What readers should know

  • ASSERT is open-source and available on GitHub under the MIT license. Teams can integrate it into their CI/CD workflows.
  • It does not replace human oversight: LLM judges can have biases, so Microsoft suggests using multiple models and manual review.
  • Specification-focused: unlike generic benchmarks, ASSERT generates tests from the business's own requirements, increasing relevance.
  • Growing competition: the AI evaluation market is fragmented, and ASSERT competes with more mature solutions like LangSmith. Microsoft's advantage is its Azure ecosystem and ability to integrate with tools like GitHub Actions.
  • Practical use cases: ASSERT can be used to verify that a customer service agent does not violate privacy policies, or that a sales assistant does not make misleading claims. For example, an insurance company could use ASSERT to ensure its agent does not recommend unauthorized policies.

Historical context and future

Microsoft's move toward open-source AI governance is not new. The company has previously released tools like Azure AI Content Safety and Responsible AI Toolbox. ASSERT aligns with Microsoft's strategy to position itself as an enabler of responsible enterprise AI, offering tools that allow organizations to maintain control. However, ASSERT's success will depend on community adoption and its ability to compete with established alternatives.

Historically, Microsoft has succeeded with open-source tools like Visual Studio Code but has also failed with others like Windows Phone. In the AI space, the company has bet on a platform approach, integrating governance tools into Azure. ASSERT is another step in that direction, but it faces the challenge that many developers already use LangSmith or other tools.

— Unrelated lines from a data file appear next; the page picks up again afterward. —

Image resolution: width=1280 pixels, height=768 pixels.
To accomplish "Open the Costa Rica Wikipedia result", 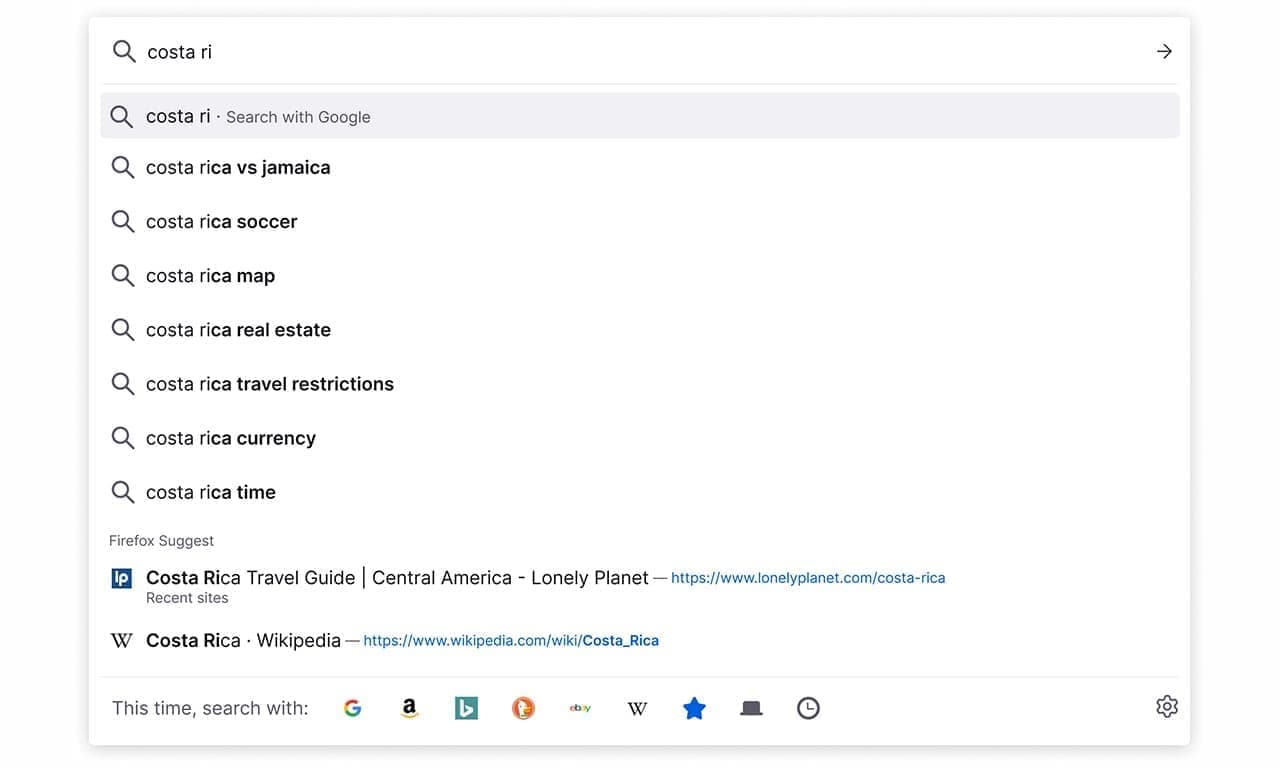I will (x=243, y=640).
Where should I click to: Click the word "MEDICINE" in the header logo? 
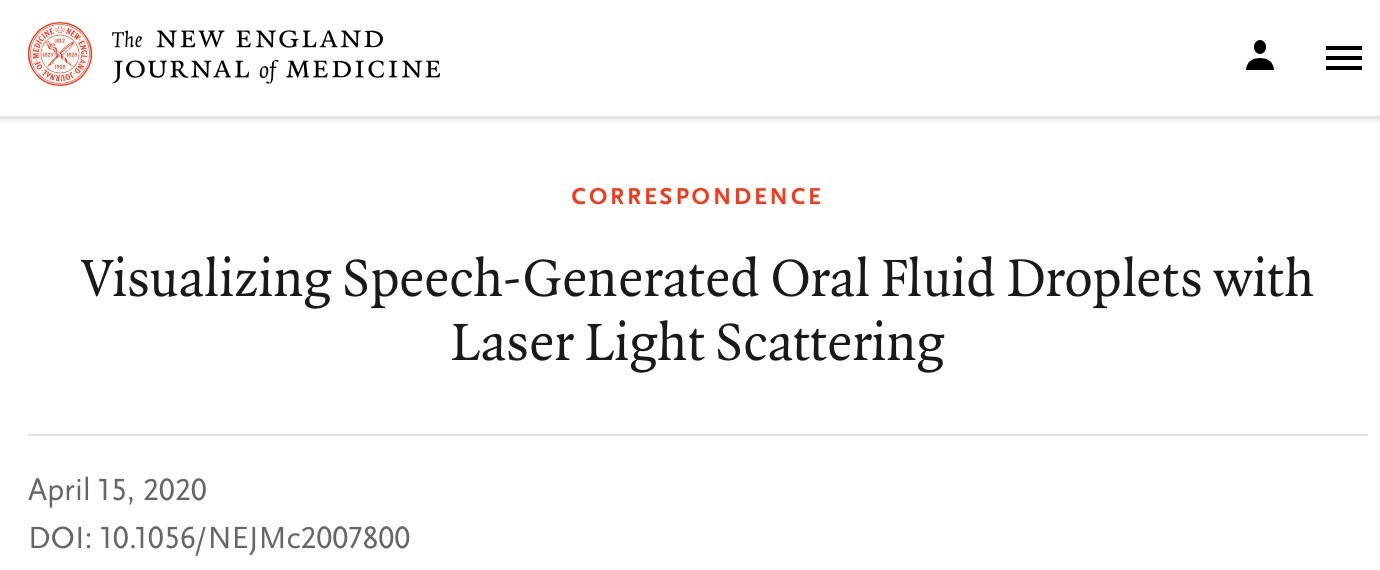(x=363, y=70)
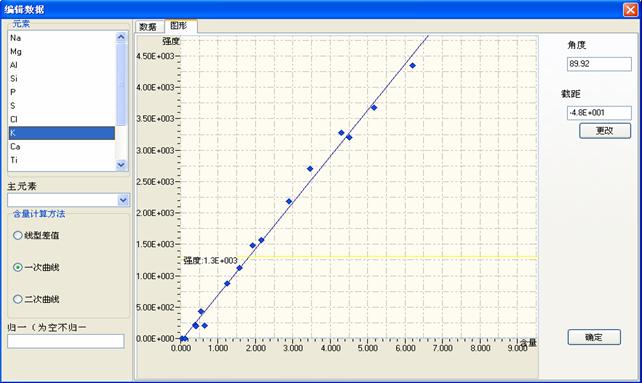Click the 截距 input field showing -4.8E+001
The image size is (642, 383).
(x=599, y=113)
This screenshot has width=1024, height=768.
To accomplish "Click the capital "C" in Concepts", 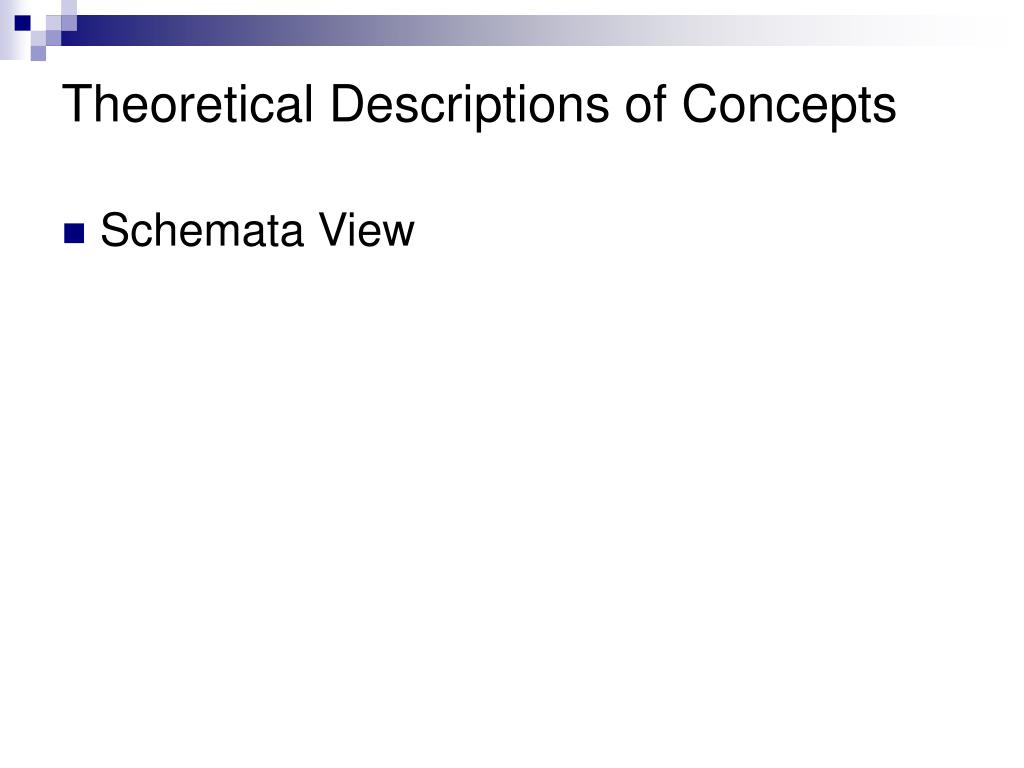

To gain traction, Microsoft must offer deep integrations with its ecosystem and demonstrate that ASSERT is easier to use and more accurate than alternatives.

Looking ahead, AI agent evaluation is expected to become an industry standard, similar to unit testing in software development. Gartner predicts that by 2027, 60% of companies with agents in production will use automated evaluation tools. ASSERT could benefit from this trend, but it also faces competition from agile startups that innovate quickly. Moreover, reliance on LLMs as judges could be a weakness if more robust alternatives emerge, such as rule-based evaluators or specialized models.

“The next competitive advantage in agentic AI will not be model sophistication, but simulation depth,” says Gartner.

In summary, ASSERT represents an important step toward standardizing AI agent evaluation, but its real impact will depend on how companies integrate it into their development and governance processes. Microsoft has demonstrated its commitment to responsible AI, but the market is competitive, and the tool must evolve to stay relevant. Readers should consider ASSERT as a viable option, especially if they already use Azure, but also evaluate alternatives like LangSmith or Patronus AI based on their specific needs.